Таким образом, когда следующей осенью госпожа де Нейян (которая сама путешествовала в карете) засунула меня в парижский возок вместе с моим желтым саржевым платьицем, крутыми яйцами и черствым хлебом, я с радостью подумала, что теперь-то, спустя полтора года, покажу себя в столице с куда более выгодной стороны. Трактирщики и возчики, встреченные на пути в Париж, казалось, были не безразличны к моим новым достоинствам, среди коих, несомненно, имелись не только духовные. Кое-где мне даже пришлось испытать опасное, но приятное удовольствие давать легкий отпор. Красноречивый взгляд, которым Кабар де Виллермон окинул меня в пассажирской конторе, куда пришел встретить мой возок, подтвердил, что я, вероятно, довольно приобрела как в красоте, так и в уме, или, по крайней мере, рассталась с детством.
Как и положено в романах, настало время предложить читателю портрет героини, которая должна явиться на сцену. Не стану описывать сама юную особу, прибывшую в Париж осенью 1651 года в простом возке; пусть это сделают за меня те, кто посвятил скромной моей особе хоть несколько строк в те годы или несколько позже.

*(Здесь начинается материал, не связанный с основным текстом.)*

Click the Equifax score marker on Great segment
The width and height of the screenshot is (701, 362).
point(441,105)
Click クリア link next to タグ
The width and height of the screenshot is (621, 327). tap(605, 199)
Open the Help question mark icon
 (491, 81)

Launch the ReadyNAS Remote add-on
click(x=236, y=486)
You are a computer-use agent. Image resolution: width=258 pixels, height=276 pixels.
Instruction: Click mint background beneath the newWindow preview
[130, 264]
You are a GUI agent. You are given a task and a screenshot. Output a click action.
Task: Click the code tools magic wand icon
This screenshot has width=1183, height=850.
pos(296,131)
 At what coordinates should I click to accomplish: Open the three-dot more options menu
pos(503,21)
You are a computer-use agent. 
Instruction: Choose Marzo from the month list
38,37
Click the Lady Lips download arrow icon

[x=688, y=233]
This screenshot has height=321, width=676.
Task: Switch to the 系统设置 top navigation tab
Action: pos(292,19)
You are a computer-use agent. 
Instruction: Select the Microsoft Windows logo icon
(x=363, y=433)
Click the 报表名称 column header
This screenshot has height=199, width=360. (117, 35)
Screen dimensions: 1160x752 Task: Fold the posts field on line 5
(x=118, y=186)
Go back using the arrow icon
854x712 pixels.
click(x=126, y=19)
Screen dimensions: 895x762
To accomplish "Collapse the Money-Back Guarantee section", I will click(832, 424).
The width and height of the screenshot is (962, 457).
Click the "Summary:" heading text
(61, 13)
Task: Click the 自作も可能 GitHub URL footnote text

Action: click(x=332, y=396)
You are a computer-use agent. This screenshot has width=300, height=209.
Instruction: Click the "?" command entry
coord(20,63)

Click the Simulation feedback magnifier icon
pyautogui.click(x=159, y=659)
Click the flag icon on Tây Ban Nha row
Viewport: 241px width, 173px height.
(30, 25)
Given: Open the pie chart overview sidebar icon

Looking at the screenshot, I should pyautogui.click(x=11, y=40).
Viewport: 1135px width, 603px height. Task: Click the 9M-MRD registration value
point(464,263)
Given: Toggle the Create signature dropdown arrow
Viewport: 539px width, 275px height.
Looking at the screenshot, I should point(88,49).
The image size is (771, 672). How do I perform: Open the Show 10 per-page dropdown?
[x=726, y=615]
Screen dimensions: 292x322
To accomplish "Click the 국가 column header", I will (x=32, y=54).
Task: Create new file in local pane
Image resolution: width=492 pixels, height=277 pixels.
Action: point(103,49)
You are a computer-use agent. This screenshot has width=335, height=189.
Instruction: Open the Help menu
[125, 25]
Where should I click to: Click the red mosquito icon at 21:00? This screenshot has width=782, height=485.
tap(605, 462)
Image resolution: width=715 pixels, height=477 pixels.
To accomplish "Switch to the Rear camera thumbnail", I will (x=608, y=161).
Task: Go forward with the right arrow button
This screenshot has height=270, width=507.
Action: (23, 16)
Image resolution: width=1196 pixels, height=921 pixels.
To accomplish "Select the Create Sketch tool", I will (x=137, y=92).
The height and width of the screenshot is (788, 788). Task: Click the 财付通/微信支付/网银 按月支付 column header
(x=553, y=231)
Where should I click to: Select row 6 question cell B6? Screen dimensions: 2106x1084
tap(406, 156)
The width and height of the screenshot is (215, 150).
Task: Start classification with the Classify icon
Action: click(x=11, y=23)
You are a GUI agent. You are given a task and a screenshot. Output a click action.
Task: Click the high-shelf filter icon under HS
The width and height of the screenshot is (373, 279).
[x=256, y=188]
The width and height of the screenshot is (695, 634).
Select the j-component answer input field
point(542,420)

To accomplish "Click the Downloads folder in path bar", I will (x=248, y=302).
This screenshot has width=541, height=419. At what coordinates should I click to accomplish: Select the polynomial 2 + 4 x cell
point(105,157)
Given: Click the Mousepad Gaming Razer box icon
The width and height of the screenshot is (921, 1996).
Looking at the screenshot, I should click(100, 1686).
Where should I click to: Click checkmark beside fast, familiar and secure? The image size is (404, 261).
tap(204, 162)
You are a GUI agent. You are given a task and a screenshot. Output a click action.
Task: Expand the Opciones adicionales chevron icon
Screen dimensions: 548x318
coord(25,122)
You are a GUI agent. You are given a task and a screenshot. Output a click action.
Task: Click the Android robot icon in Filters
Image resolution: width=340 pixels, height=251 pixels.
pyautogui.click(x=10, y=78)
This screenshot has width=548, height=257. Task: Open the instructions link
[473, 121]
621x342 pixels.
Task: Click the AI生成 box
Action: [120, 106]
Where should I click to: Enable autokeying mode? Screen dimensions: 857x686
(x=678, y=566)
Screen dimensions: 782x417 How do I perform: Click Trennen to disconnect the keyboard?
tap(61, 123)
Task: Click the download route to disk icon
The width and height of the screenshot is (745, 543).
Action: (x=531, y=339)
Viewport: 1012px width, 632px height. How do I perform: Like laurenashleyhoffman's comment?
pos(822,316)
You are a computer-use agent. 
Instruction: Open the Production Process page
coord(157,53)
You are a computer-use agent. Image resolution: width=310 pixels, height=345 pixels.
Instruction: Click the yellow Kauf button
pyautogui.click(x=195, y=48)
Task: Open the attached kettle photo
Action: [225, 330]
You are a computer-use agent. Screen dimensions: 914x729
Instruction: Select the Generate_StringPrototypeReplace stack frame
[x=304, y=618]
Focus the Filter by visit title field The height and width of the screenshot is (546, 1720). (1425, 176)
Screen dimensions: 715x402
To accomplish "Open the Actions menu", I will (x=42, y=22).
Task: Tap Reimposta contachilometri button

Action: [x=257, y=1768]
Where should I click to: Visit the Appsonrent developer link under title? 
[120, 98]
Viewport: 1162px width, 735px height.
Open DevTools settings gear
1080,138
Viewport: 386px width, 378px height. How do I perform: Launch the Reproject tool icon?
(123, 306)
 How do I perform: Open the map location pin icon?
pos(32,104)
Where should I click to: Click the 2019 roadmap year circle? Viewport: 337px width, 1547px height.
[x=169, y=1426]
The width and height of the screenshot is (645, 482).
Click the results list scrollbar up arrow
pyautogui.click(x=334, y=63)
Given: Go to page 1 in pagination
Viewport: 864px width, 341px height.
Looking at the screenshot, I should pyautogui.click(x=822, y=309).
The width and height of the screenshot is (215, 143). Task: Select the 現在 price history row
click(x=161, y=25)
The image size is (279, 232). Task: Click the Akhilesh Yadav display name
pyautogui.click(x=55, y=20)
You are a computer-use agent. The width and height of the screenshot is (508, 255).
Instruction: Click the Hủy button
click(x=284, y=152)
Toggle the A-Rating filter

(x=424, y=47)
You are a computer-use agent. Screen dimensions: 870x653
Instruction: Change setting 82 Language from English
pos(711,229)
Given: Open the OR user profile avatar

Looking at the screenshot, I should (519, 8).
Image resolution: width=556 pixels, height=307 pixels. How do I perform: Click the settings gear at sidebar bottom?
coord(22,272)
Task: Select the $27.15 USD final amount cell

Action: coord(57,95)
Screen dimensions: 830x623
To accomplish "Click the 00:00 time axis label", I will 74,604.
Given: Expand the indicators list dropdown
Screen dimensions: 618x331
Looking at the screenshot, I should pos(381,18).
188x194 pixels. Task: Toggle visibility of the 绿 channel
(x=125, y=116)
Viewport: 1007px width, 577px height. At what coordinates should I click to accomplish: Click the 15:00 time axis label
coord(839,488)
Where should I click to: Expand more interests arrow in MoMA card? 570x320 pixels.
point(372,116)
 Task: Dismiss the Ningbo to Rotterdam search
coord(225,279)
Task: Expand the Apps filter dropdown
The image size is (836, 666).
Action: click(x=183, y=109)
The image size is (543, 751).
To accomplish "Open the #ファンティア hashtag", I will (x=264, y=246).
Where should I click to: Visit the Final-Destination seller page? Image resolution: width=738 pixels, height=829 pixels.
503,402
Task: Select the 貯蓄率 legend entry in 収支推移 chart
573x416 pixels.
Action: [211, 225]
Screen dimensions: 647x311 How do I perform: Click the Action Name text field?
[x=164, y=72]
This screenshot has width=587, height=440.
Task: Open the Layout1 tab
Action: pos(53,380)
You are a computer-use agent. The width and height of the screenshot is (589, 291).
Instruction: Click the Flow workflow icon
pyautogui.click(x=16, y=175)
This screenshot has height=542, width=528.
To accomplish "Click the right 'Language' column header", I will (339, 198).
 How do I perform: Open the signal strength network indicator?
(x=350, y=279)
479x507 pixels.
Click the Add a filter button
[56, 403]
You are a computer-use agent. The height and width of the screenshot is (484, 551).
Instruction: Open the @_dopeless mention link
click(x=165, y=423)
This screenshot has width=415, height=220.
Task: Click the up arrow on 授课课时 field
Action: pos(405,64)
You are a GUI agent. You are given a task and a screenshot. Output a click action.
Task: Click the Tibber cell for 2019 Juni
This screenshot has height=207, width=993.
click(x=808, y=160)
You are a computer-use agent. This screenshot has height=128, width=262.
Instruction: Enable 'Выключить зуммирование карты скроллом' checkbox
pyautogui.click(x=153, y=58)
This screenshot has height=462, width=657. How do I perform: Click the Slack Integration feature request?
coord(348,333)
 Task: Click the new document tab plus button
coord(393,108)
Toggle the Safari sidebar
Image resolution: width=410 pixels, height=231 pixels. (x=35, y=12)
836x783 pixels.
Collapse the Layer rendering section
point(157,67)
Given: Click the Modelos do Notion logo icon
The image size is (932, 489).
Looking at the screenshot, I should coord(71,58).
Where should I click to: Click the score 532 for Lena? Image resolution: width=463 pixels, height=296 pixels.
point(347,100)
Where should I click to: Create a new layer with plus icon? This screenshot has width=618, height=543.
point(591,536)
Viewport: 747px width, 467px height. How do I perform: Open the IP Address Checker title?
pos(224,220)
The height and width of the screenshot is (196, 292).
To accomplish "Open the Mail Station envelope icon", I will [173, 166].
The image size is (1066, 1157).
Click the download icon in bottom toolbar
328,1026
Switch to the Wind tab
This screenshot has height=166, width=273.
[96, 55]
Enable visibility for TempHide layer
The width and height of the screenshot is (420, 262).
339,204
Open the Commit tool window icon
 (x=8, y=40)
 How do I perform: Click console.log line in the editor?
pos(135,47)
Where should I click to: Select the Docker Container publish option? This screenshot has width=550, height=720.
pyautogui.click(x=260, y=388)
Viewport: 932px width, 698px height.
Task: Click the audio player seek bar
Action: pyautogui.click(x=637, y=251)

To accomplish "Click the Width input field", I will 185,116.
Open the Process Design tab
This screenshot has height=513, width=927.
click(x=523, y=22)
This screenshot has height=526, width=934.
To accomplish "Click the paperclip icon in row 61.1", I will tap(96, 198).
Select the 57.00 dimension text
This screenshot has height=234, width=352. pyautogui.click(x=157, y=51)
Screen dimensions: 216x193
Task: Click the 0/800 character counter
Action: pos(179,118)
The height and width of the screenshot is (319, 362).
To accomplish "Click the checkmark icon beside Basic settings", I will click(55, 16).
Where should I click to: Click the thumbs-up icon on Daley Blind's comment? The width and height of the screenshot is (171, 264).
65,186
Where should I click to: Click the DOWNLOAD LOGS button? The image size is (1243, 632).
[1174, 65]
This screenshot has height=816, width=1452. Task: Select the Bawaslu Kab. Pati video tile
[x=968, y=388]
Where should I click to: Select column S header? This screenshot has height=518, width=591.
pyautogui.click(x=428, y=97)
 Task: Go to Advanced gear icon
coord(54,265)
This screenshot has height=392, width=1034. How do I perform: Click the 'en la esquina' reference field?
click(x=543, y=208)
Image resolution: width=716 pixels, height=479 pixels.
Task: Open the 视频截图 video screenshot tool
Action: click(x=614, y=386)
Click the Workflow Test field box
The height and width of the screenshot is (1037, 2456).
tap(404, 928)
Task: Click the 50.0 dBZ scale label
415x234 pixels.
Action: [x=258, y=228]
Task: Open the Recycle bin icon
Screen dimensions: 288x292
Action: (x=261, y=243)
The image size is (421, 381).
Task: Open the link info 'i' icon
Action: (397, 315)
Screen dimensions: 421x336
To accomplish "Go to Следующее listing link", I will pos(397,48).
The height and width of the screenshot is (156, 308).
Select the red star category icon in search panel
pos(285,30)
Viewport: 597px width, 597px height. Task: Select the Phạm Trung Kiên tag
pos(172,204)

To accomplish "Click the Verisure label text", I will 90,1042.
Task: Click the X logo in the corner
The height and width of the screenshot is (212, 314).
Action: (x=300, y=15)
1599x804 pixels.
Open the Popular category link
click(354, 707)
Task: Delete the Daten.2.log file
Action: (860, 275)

Вот как описала меня мадемуазель де Скюдери
[14]
в одном из своих прославленных романов, «Клелии», под именем Лирианы: «Высокая, статная, замечательно сложенная, с великолепным цветом лица, мягкими светло-каштановыми локонами, изящными линиями носа и рта, она сияла благородством и скромностью, нежной прелестью и веселостью нрава; но главное, что делало ее красоту поистине ослепительной и безупречной, были глаза — самые прекрасные в мире глаза, черные, сверкающие, томные, страстные, искрящиеся умом. Временами их затуманивала грусть, делавшая ее взгляд еще более притягательным, но чаще они лучились радостью, которая, в свой черед, внушала окружающим самые пылкие чувства к их обладательнице… Притом она никогда не строила из себя красавицу, хотя бесспорно была ею». А вот и еще один, не менее лестный портрет, вышедший из-под пера другого нашего знакомого: «Чудесное сложение, благородная осанка, безупречный овал лица, огромные черные живые глаза, довольно большой рот с прелестными зубками; гордый вид, изысканная, временами чуть насмешливая речь…» И, наконец, сам господин Скаррон сделал из меня очаровательную и многообещающую Ирис:
… Огонь блестит в ее очах;
Кто мог бы описать сей пламень!..
Слова не в силах отразить
Ни облика младого томность,
Ни простоту ее и скромность.
Увы, кто их решит любить,
Утратит пыла неуемность…
Сокровищ видимых не счесть:
И стройный стан и взор чудесный
Оценки стоят самой лестной;
Но сколько скрытых качеств есть
Под оболочкою телесной!
То удовольствие, с коим я ныне, шестьдесят лет спустя, доношу до читателя эти лестные отзывы, слишком ясно свидетельствуют о том, что и женщины, почти вовсе не занятые своею внешностью, все-таки ценят ее более, нежели даже хотят. В оправдание скажу одно: не зная о том, как славилась я красотою по всему Парижу, читатель не поймет причин, сделавших мою судьбу столь замечательною. Впрямь ли обладала я теми прелестями, какие приписывали мне усердные восхвалители? Все, кто был влюблен в меня, клялись в этом; зеркало мое не всегда подтверждало их дифирамбы, но у зеркал изменчивый нрав. Вот почему отмечу те лишь черты, в коих полностью могу быть уверена, явившись в свете, я удостоилась некоторого успеха благодаря высокому, выше среднего, росту, большим черным глазам, ровным зубам и длинным каштановым волосам, которые научилась в конце концов причесывать по последней моде.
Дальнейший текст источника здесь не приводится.